I agree. Your talking about something you cannot even hear. You have a good amount in the 14-15hz range and again you cannot even hear what your talking about and the fact that it is impossible to detect a difference between 15hz to 17hz that you'll never know it at all. Little nulls like the one you have at 130hz range your brain would not detect during normal playback because your brain hears the entire range at once... not individual notes.

I've read alot that says the bass hitting impact that you typically feel is in the 40-70hz range anyway and all the sub 25hz frequencies does is "rattles" things with more rumbling but less punch. Under certain situations it helps create realism though as it really moves the air in the room.

Remember not to play test tones at 106db either... you'll cause damage to your equipment if you do. Keep it between 75-85db for best and most consistent results.

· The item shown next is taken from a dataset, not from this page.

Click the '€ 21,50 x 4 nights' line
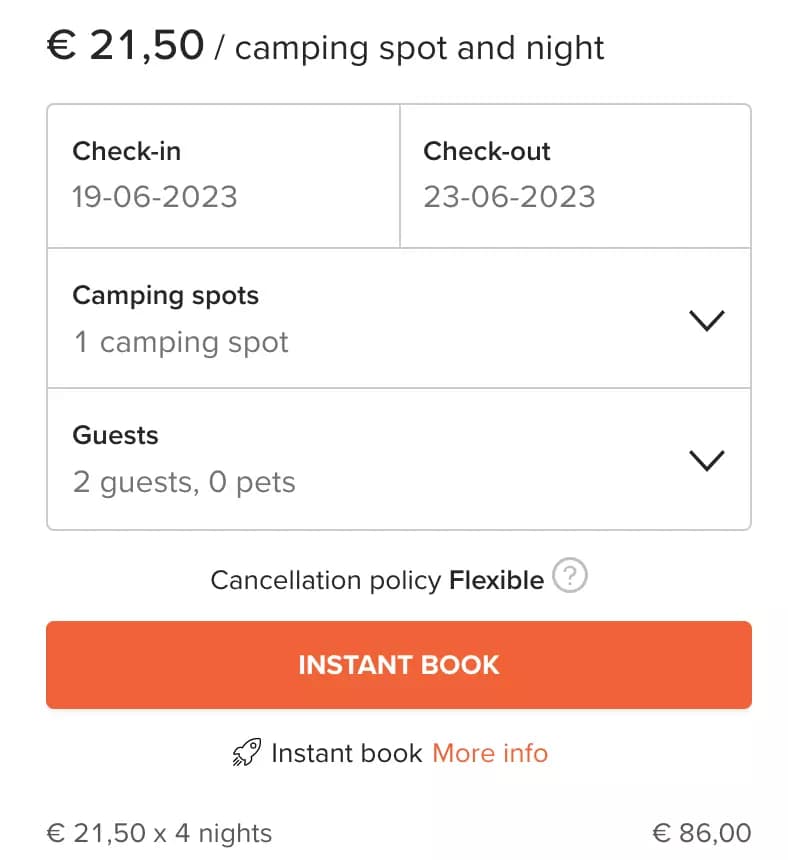This screenshot has width=788, height=860. (x=159, y=833)
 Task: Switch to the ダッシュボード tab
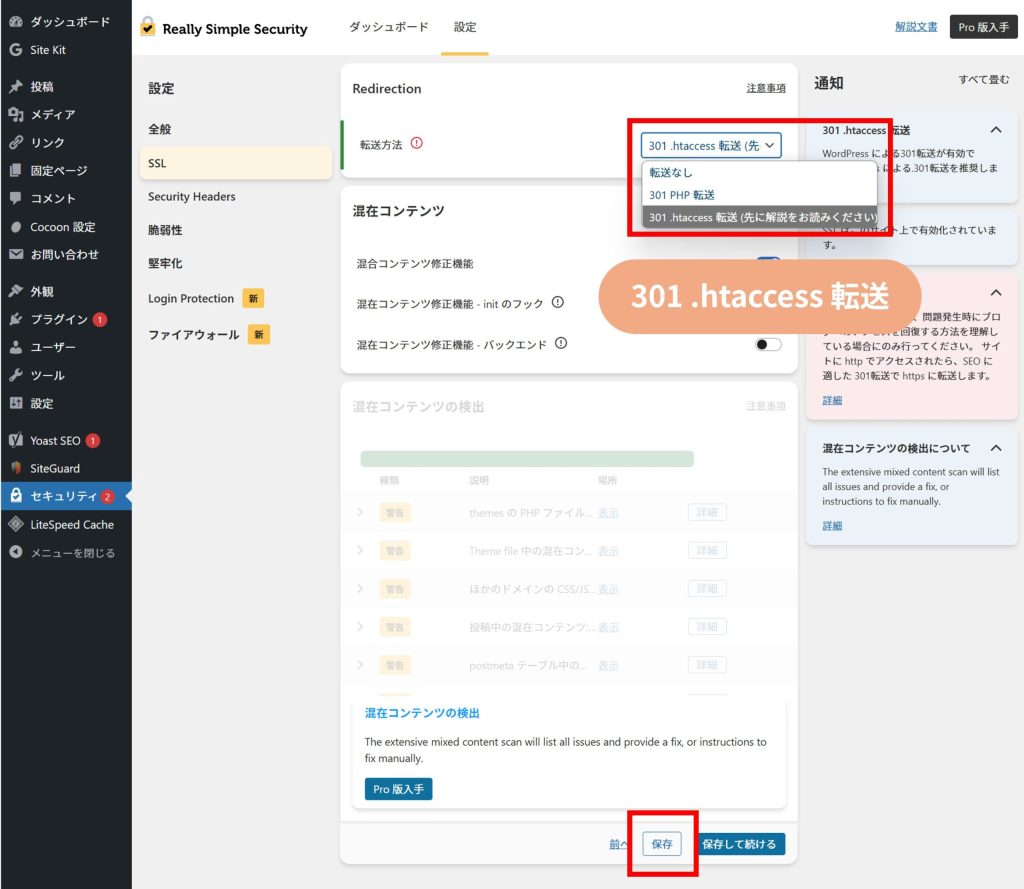pyautogui.click(x=388, y=27)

To answer your question. Nulls are speaker placement and/or MLP placement together. Modes are room resonance that is more affected by the sound in your exact room dimension. Modes are better to EQ down and/or bass trap tuned to whatever frequency your having issue to flatten out the "boominess" of the mode. Nulls you leave alone as there is only MLP/speaker location that can improve it but again... quick dips are really undetectable but in only certain situations like maybe solo cello music where a perticular frequency note is hit in that exact dip area might cause some dB loss that is detectable.


----------



## Lumen (May 17, 2014)

Brian gives rock solid advice! If the null nags away at you, try different sub angles 45 degrees at a time (15 , if you have the patience). And you may want to try sweep measurements for each orientation instead. An RTA cannot accurately display narrow, deep nulls (you may unintentionally skip over them).


----------



## red99 (Dec 10, 2014)

Ok, thanks for the feedback. I'm aware you can't hear that low and it's a pressure wave. Im a bit of a petfectionist I guess and was just wondering if it could be flattened out. I'll just ignore it though.


----------



## Lumen (May 17, 2014)

red99 said:


> First, is a Room Mode different than a Null? In that a null can be changed with speaker (Subs in this case) placement, but a room mode only with MLP change?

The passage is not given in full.